- [What to work on]: With pictures omitted, copy exactly the lines from the one containing "Информация об ограничениях (94, 2320)" through the end of the records below.

- [Records for this exercise]:

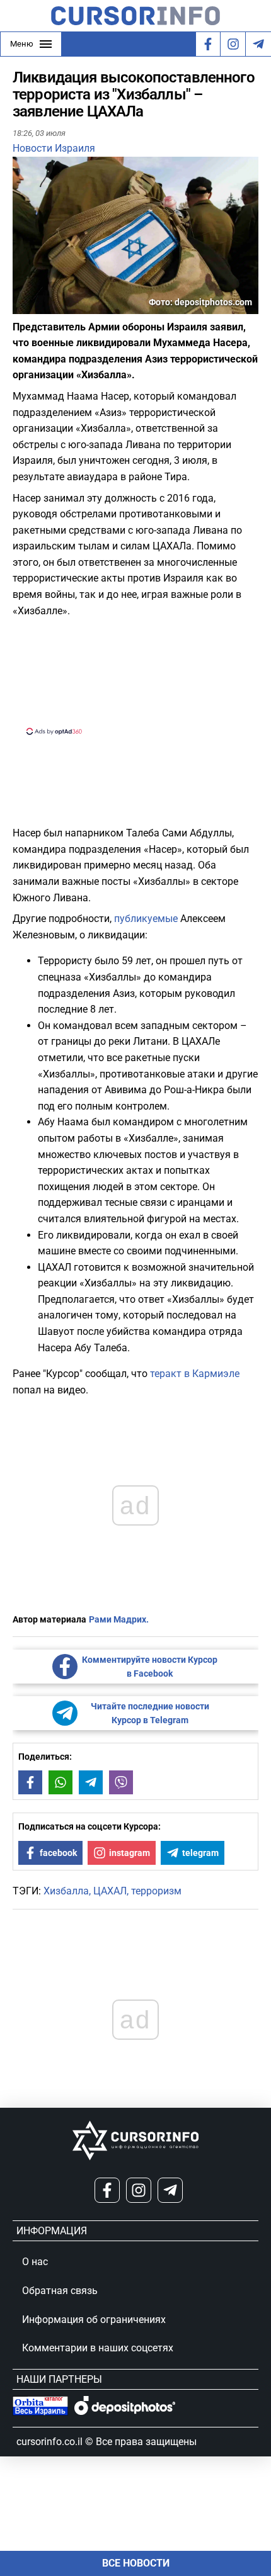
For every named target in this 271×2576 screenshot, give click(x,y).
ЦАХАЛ (110, 1891)
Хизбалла (66, 1891)
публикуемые (146, 919)
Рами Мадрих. (119, 1619)
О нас (35, 2262)
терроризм (156, 1891)
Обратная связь (60, 2291)
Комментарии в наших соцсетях (97, 2348)
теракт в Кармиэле (194, 1374)
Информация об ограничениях (94, 2320)
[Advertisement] (135, 674)
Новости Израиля (54, 148)
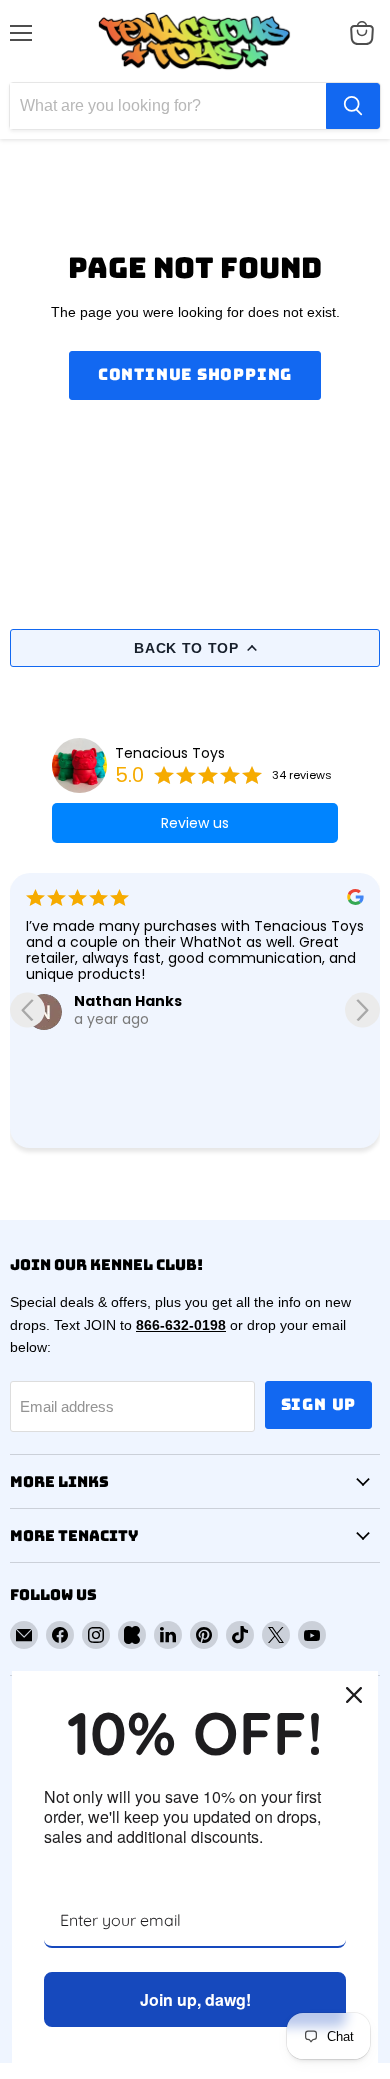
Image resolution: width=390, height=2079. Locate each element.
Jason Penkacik (168, 1035)
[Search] (353, 106)
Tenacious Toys (170, 753)
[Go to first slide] (362, 1010)
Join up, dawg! (195, 1999)
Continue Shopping (195, 374)
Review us (195, 823)
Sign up (319, 1404)
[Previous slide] (27, 1010)
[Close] (354, 1695)
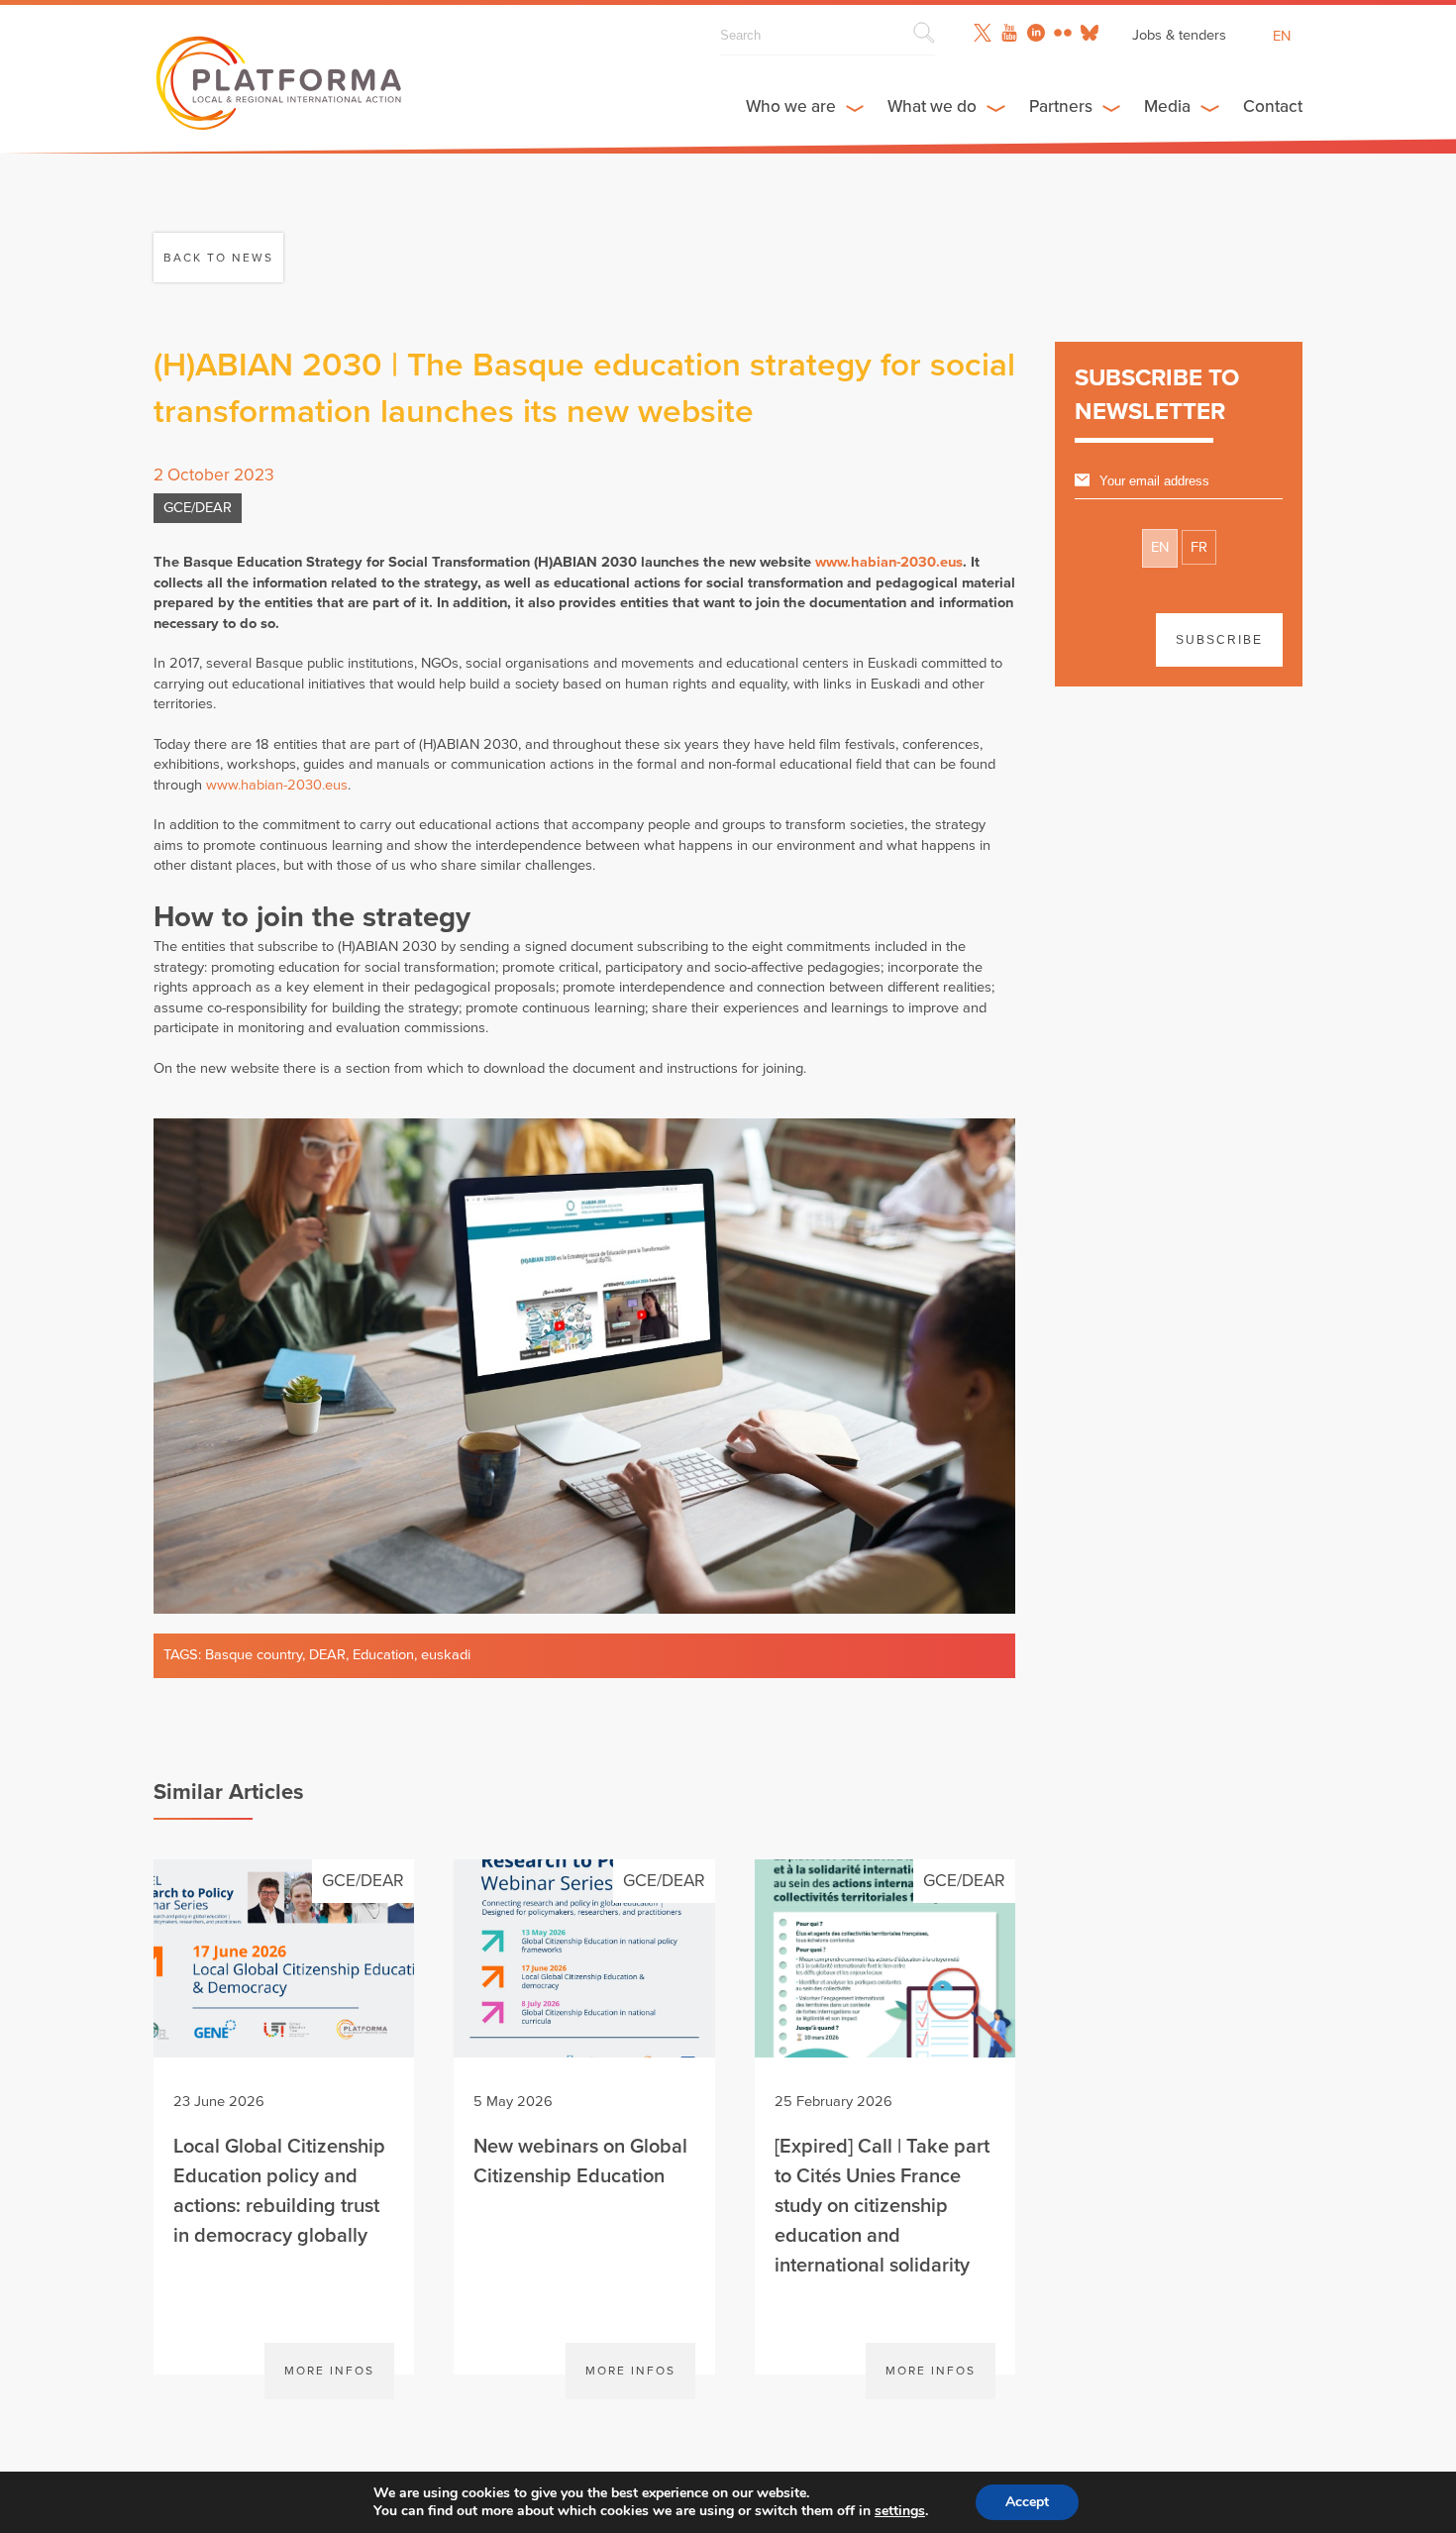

- [Result for this task]:
Информация об ограничениях (94, 2320)
[Advertisement] (135, 674)
Новости Израиля (54, 148)
Image resolution: width=390, height=2079. Locate each element.
Jason Penkacik (168, 1035)
[Search] (353, 106)
Tenacious Toys (170, 753)
[Go to first slide] (362, 1010)
Join up, dawg! (195, 1999)
Continue Shopping (195, 374)
Review us (195, 823)
Sign up (319, 1404)
[Previous slide] (27, 1010)
[Close] (354, 1695)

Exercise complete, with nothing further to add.